Set the pictures aside and write down, exactly as they appear, the lines from the one containing "Open OBS Studio from the taskbar" through the end of the material.
· · ·
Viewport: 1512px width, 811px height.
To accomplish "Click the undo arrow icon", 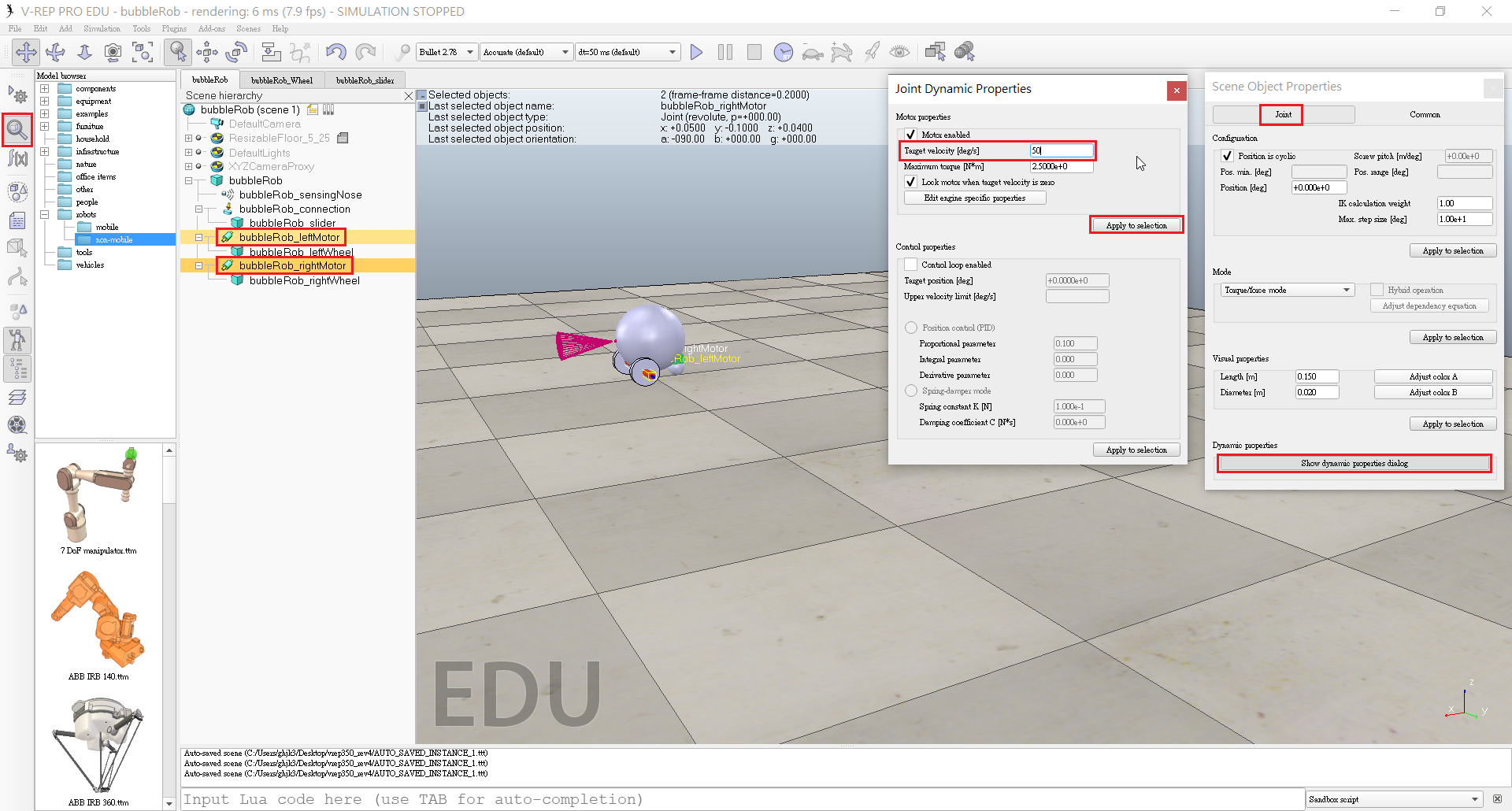I will click(336, 52).
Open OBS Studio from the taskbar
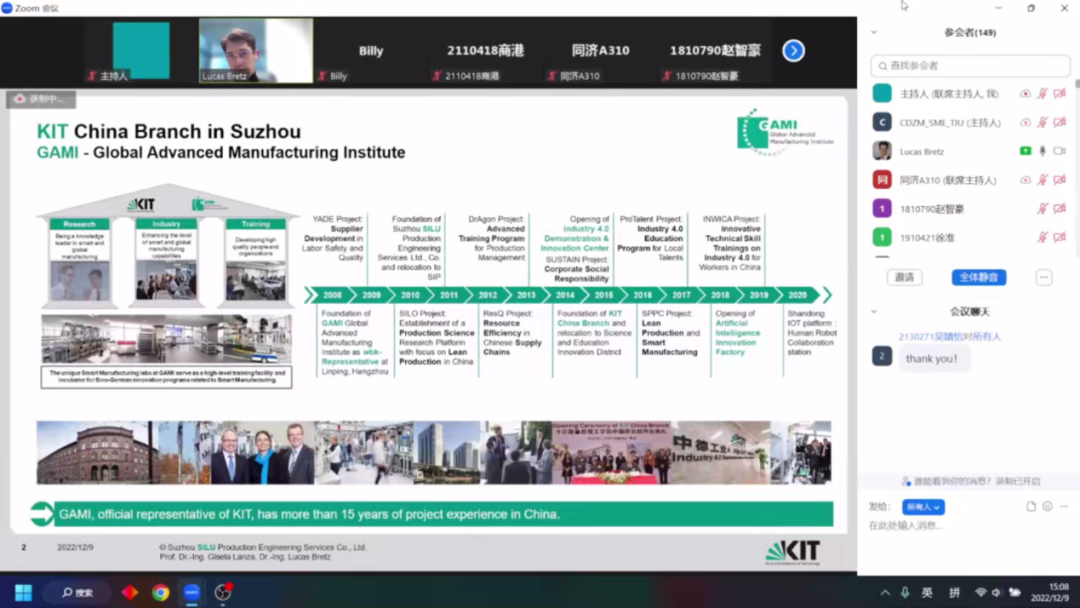This screenshot has width=1080, height=608. (223, 592)
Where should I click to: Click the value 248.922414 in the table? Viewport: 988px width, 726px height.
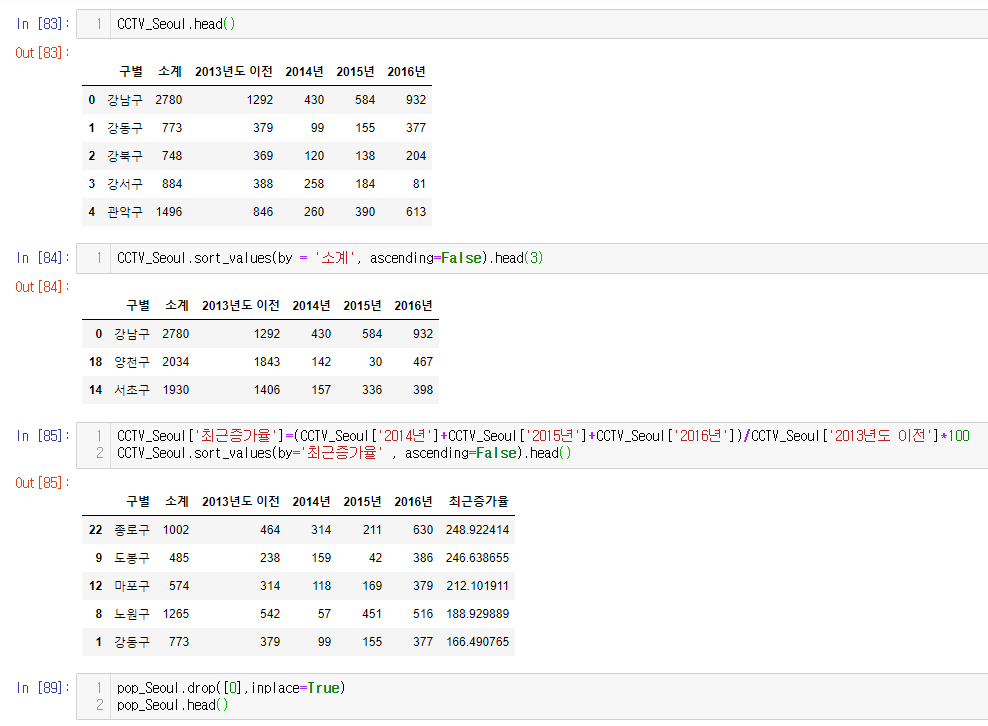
· · ·
**Answer for the task**
Open OBS Studio from the taskbar
This screenshot has width=1080, height=608. (223, 592)
Where should I click to: Click the value 248.922414 in the table? Viewport: 988px width, 726px height.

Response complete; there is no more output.